FREE Podcast! Episode 8 - Question Tags

FREE Podcast! Episode 8 – Question Tags

Learn about how we use question tags in English. This episode is a really exciting grammar one, isn’t it? Yes, it is!

You can download the free lesson notes and six worksheets for practising question tags from here:

Podcast 8 – Lesson Notes – Question Tags (PDF)

Question Tags – Six Worksheets (PDF)

Answers to worksheets:

Question Tags Worksheets - Answers

7 facts about question tags:

  1. Statement – usually short – plus question tag, with a question mark.
  2. They are often used in spoken English.
  3. In many languages (e.g. Polish) we can use the equivalent of …yes? In English we can say: yes, yeah, right (Am/E), OK, got it, understand, but the tone can be rude and confrontational/angry; too direct; English is not a direct language; it sounds like an order, and we don’t like direct orders. (In Polish, use tak for checking and no nie or nie prawda for small talk (but this sounds old fashioned – old people say this), or no tag.)
  4. We can use any auxiliary verbs, including modal auxiliary verbs.

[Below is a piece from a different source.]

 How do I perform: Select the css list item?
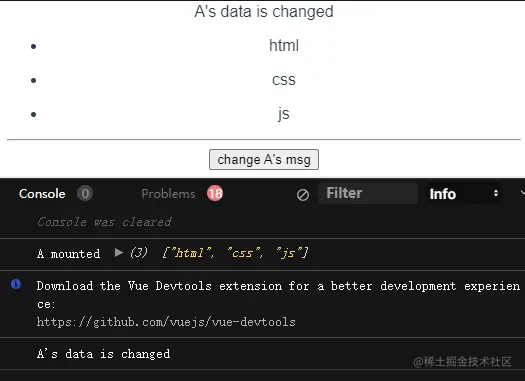(x=284, y=80)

Present simple can be confusing – you have to choose DO/DOES or BE. Also past simple: DID or WAS/WERE. We use contractions; in rhetorical speech we can say, Is it not? Were we not? etc.
  5. It is not as common with pronoun I. I’m… aren’t I? (This is an oddity – we can’t say am not I? amn’t I? There is no contraction for am not.)
  6. We can use them to sound sarcastic, e.g. ‘That was a great film, wasn’t it?’ My descending tone shows that I believe the opposite – it was not a great film.

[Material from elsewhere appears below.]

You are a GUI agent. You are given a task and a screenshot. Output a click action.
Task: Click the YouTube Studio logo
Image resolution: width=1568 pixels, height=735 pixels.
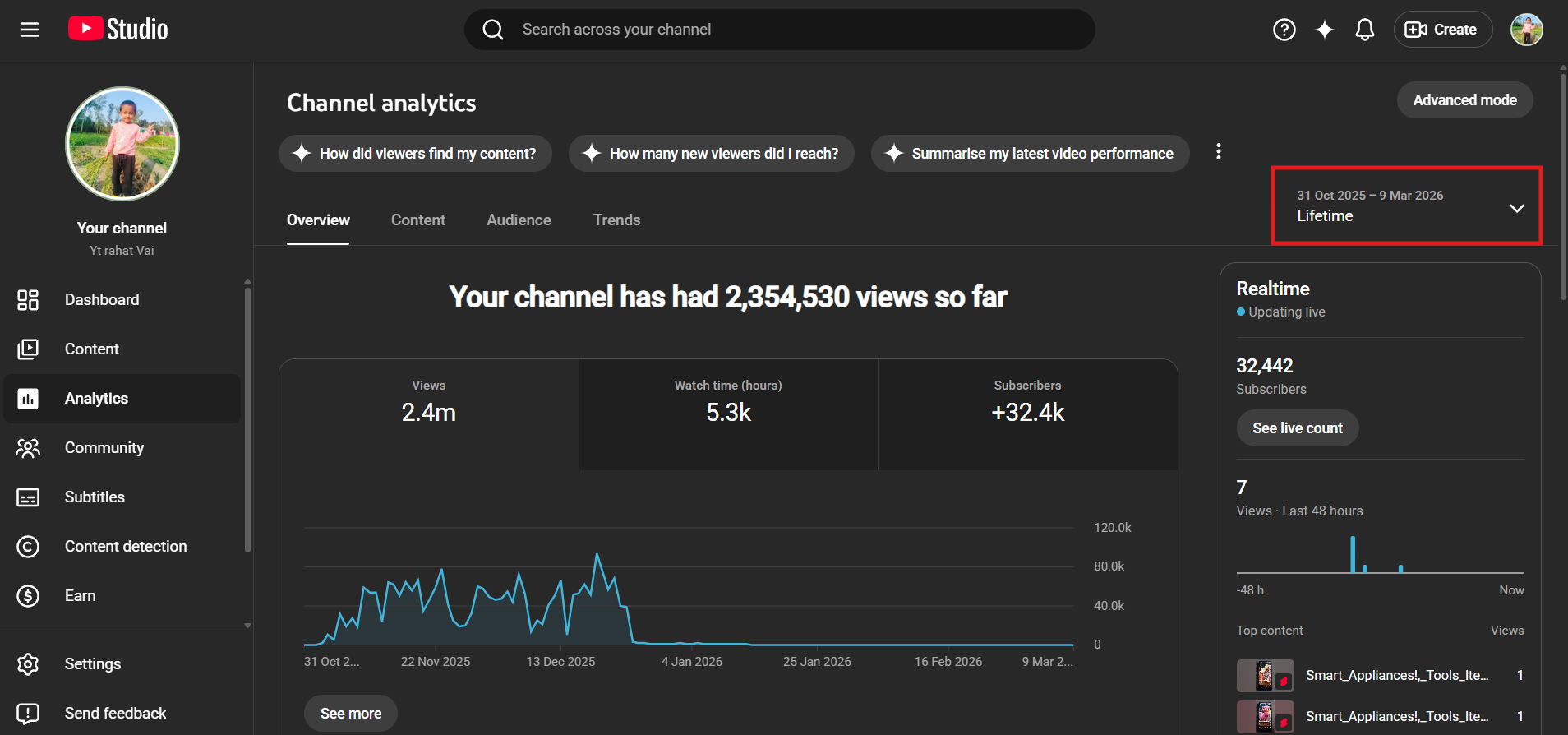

They are more difficult to use than they look – because of the thought process…

The thought process of using question tags:

  1. Realise what tense it is

e.g. They’re meeting at ten, aren’t they? (present continuous)

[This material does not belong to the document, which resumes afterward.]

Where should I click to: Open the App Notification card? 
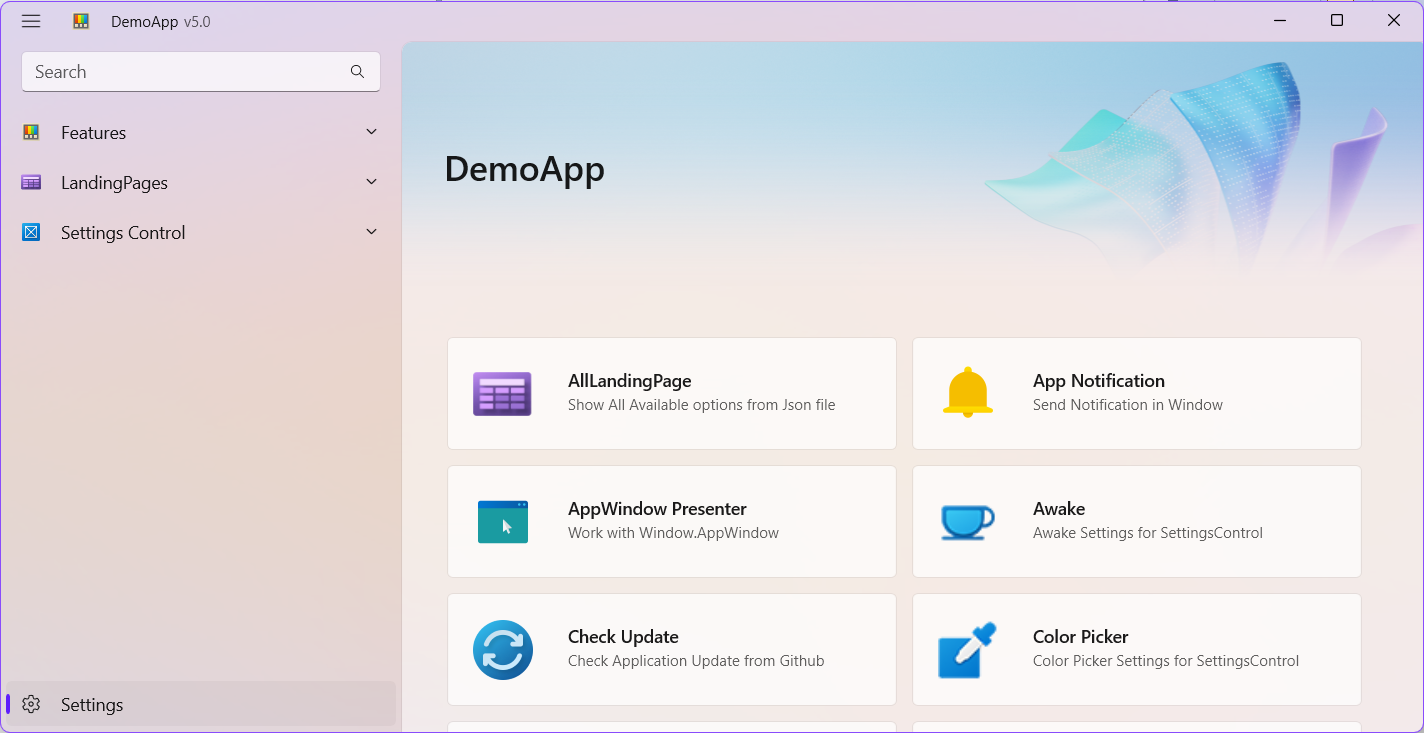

  1. Realise what pronoun is used (e.g. two names become they) and match it

They … they

  1. Is it a singular or plural subject? They = plural
  2. Positive – negative; negative (even without not, e.g. never) – positive; do the opposite

They’re meeting… = positive, so the question tag has to be negative: …aren’t they

  1. Match the auxiliary verb – are > aren’t
  2. Understand the context: need info or checking/making small talk; intonation differs:

we are asking a question; we want an answer: information – voice goes up

we are sure that the listener agrees with us; something is obvious; we are just making (phatic: https://en.wikipedia.org/wiki/Phatic_expression) conversation; we want a response that means a quick agreement – voice goes down

We need information – we’re making plans

Lesson Plan:

  1. SS write x short statements on the board – half of them positive and half negative
  2. T elicits how to gain information or check (small talk) – tak? Look at English options; elicit wrong register/tone; SS practise some sentences together with the wrong tone
  3. Try to elicit question tags; discuss the main points and the thought process
  4. SS complete one or more of the worksheets – check the answers

SS write their own sentences with question tags (or for homework)

Other forms:

  • Positive imperative: Stay here, will / won’t you?
  • Negative imperative: Don’t move, will you?
  • Let’s: Let’s go to the fair, shall we?
  • Need to: We need to return this form, don’t we?
  • There is/are: There’s a cow in that field, isn’t there?
  • There isn’t: There isn’t any jam left, is there?
  • Somebody is/isn’t: Somebody is late, aren’t they? / Somebody isn’t… are they?